| Do this |
Rewrite the listing lines from the one containing "Click the 1-star" through the one containing "point(128,21)", inclusive, changing "rating badge" to "review badge" and keeping everything else as it is. Leave out the pictures.

| Supplied records |
┌────────

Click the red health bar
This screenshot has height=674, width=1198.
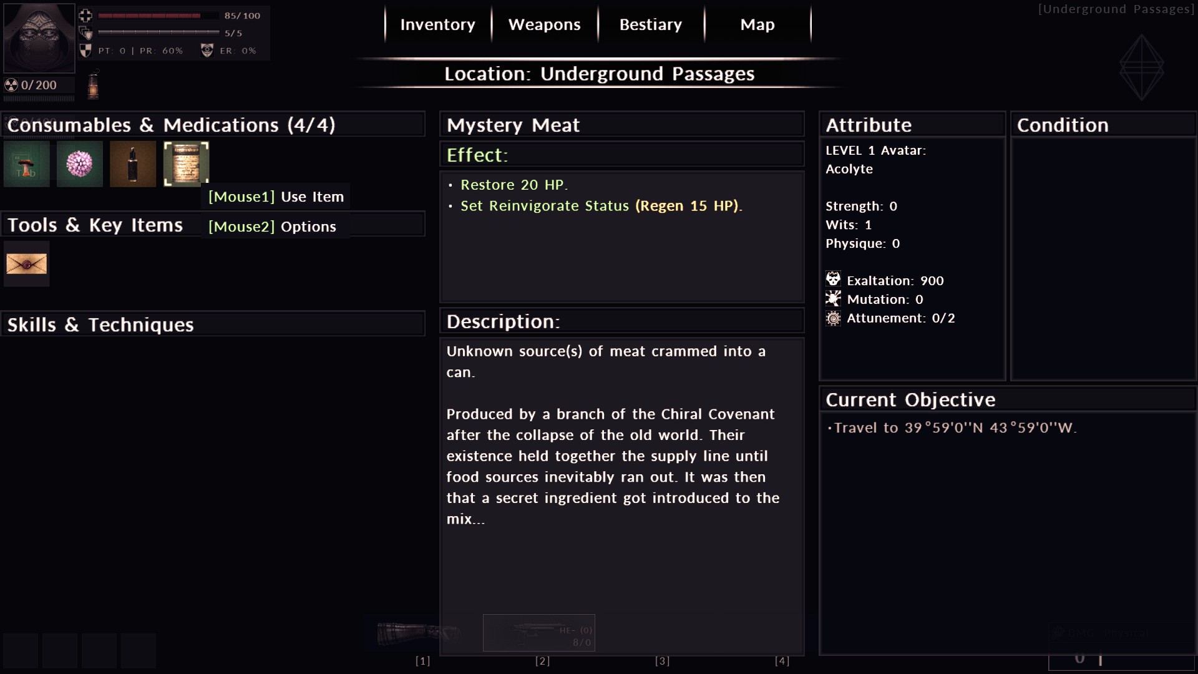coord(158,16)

└────────
┌────────

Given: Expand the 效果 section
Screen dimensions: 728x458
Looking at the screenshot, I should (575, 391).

└────────
┌────────

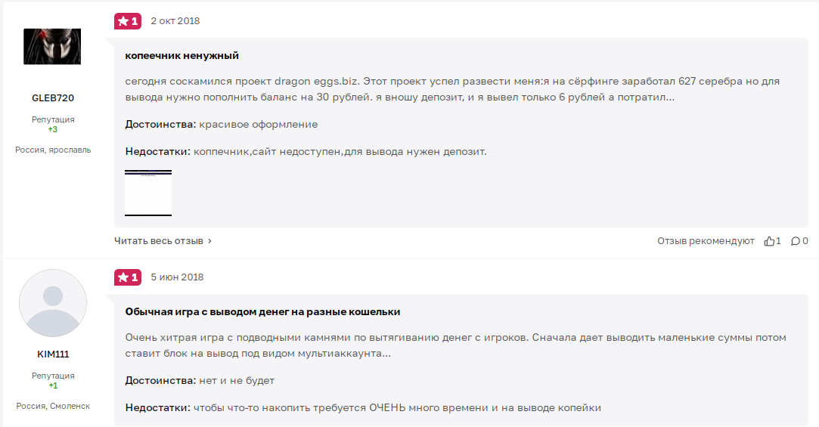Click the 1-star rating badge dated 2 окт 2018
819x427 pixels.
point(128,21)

└────────

| Result for this task |
Click the 1-star review badge dated 2 окт 2018
819x427 pixels.
point(128,21)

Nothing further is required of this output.